--- INPUT DATA ---
▬▬▬▬▬▬

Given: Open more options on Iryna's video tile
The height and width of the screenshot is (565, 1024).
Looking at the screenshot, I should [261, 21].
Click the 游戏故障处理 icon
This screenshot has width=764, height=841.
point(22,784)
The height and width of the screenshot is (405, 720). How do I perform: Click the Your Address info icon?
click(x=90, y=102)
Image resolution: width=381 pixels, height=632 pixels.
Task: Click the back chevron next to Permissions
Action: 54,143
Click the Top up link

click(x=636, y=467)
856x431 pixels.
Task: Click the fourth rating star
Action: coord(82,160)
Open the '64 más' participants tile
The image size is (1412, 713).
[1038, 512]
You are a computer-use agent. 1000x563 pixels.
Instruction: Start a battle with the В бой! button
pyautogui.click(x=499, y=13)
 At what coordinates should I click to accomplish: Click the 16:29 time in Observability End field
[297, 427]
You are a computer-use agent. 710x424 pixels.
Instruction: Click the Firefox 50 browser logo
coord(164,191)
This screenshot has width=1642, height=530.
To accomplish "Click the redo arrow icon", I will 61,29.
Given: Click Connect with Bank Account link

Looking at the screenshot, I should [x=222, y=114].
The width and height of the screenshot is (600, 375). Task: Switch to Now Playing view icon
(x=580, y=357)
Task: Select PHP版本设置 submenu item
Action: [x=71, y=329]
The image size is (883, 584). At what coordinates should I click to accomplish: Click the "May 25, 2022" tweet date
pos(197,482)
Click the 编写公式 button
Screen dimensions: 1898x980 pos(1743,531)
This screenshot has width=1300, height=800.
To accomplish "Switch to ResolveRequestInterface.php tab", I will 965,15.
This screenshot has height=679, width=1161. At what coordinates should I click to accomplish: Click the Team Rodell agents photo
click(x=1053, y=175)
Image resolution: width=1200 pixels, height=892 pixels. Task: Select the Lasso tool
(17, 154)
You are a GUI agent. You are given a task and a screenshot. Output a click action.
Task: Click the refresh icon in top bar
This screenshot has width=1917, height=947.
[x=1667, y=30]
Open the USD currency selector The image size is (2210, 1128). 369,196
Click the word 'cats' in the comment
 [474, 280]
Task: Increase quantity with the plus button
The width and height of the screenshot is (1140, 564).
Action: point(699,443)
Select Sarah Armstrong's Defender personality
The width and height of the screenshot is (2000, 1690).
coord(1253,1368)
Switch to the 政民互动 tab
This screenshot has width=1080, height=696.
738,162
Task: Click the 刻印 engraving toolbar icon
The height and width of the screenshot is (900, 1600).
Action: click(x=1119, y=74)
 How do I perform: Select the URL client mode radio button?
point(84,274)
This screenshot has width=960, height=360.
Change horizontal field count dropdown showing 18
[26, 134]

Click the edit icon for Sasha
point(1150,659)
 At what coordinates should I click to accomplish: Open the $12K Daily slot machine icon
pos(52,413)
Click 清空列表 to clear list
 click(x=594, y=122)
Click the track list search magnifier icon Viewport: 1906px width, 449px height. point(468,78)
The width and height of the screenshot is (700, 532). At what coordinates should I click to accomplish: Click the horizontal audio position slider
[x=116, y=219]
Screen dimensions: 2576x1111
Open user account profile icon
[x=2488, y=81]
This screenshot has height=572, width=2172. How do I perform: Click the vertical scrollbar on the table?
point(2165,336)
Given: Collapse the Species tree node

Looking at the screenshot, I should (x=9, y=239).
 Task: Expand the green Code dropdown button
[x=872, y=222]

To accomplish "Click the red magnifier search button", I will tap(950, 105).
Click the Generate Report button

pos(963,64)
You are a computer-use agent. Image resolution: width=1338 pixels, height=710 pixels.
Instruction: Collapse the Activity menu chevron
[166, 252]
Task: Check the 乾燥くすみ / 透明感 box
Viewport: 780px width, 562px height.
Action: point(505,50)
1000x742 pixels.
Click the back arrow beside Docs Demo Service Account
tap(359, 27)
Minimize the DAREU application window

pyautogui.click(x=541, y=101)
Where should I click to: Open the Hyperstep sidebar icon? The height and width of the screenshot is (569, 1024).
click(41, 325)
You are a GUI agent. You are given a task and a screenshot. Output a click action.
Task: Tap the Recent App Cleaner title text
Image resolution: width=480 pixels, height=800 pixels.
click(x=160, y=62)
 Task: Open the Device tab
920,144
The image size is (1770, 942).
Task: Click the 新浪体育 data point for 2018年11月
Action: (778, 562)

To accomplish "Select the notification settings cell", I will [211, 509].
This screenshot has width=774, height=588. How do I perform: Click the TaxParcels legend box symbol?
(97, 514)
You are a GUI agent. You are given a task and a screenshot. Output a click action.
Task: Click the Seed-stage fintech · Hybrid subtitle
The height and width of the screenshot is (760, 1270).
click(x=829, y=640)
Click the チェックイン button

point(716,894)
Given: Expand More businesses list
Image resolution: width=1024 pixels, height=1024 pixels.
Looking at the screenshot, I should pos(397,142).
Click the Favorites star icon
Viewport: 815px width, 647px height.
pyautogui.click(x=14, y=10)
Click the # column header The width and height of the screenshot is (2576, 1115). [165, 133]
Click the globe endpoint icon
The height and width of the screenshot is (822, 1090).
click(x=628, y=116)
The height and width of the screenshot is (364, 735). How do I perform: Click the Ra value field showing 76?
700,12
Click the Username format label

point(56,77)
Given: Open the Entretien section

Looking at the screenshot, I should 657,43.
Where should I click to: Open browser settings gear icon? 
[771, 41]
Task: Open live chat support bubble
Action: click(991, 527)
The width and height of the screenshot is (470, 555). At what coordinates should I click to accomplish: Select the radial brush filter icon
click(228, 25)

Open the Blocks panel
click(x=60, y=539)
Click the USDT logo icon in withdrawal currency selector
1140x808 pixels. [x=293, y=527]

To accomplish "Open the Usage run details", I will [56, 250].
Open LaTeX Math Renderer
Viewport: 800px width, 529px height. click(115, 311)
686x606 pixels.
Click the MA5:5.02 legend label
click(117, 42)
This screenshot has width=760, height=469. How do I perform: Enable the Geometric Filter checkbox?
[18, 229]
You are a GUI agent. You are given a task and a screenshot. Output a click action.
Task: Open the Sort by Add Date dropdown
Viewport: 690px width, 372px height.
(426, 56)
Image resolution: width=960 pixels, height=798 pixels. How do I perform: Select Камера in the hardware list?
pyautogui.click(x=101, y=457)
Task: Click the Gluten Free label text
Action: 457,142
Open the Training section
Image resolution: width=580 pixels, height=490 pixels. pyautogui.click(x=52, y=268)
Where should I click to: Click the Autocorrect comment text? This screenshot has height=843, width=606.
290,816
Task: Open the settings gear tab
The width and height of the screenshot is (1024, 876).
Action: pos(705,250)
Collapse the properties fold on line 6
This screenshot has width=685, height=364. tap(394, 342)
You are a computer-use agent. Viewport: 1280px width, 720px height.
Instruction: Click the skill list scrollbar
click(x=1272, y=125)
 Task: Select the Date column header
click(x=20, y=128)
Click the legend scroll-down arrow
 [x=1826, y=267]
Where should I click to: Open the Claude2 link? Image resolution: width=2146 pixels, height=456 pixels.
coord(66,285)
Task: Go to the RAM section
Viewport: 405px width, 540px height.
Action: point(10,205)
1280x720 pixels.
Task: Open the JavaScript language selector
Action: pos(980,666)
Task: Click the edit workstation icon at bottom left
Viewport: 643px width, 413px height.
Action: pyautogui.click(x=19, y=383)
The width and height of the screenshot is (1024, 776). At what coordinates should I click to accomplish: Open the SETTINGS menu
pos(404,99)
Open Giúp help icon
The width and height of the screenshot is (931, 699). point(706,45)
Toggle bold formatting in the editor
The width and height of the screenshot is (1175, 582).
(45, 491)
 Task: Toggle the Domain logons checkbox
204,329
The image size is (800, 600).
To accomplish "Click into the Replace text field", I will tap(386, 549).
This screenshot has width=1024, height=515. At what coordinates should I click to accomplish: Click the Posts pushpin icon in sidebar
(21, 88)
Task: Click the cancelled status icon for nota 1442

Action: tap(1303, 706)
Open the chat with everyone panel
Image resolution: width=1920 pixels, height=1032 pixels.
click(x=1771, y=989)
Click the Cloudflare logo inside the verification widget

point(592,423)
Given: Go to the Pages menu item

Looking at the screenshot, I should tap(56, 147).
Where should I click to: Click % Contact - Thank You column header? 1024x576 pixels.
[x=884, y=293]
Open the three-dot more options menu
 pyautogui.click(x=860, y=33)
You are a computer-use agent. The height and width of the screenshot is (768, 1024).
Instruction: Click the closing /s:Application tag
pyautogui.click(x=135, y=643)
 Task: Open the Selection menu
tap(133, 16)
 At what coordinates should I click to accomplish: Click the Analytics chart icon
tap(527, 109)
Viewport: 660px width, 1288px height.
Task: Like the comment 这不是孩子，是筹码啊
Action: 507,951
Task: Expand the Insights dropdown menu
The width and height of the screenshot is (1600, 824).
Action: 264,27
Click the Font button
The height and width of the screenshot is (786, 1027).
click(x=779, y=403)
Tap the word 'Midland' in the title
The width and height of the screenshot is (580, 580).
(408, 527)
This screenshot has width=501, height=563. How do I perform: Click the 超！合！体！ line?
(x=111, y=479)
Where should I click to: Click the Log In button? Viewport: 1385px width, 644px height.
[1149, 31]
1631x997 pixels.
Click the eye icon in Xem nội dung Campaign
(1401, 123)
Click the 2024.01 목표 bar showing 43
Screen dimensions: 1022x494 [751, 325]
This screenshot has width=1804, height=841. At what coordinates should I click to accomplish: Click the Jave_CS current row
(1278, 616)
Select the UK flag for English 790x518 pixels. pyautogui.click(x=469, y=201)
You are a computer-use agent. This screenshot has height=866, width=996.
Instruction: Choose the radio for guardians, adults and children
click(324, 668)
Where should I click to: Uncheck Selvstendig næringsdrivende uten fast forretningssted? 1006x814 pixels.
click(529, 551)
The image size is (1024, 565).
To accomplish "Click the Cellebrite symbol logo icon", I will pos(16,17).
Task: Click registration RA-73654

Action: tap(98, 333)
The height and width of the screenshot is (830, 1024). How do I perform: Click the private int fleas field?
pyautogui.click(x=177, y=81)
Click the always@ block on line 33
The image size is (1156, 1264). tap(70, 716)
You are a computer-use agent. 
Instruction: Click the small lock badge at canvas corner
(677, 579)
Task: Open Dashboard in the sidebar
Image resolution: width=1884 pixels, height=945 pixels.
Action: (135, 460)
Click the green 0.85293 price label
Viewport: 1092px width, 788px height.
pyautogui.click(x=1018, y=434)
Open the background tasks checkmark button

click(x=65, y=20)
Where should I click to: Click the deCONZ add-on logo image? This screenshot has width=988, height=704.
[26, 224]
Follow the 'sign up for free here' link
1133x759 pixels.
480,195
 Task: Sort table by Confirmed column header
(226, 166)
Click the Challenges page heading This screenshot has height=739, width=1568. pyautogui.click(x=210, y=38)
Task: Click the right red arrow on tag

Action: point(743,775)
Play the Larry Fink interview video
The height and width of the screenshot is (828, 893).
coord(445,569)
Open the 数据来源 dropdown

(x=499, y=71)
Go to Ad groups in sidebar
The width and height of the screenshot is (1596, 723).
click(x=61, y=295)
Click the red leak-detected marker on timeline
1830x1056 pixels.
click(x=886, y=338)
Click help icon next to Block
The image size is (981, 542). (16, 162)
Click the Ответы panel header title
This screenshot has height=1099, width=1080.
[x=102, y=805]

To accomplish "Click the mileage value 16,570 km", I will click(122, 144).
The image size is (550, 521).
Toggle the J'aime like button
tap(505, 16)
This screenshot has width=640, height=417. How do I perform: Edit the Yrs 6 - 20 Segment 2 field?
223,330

▬▬▬▬▬▬

--- PROMPT ---
Give back, word for word, only the lines above from the line holding "Switch to the 政民互动 tab" to the line holding "Click the track", both included.

--- YOUR SOLUTION ---
Switch to the 政民互动 tab
This screenshot has width=1080, height=696.
738,162
Task: Click the 刻印 engraving toolbar icon
The height and width of the screenshot is (900, 1600).
Action: click(x=1119, y=74)
 How do I perform: Select the URL client mode radio button?
point(84,274)
This screenshot has width=960, height=360.
Change horizontal field count dropdown showing 18
[26, 134]

Click the edit icon for Sasha
point(1150,659)
 At what coordinates should I click to accomplish: Open the $12K Daily slot machine icon
pos(52,413)
Click 清空列表 to clear list
 click(x=594, y=122)
Click the track list search magnifier icon Viewport: 1906px width, 449px height. point(468,78)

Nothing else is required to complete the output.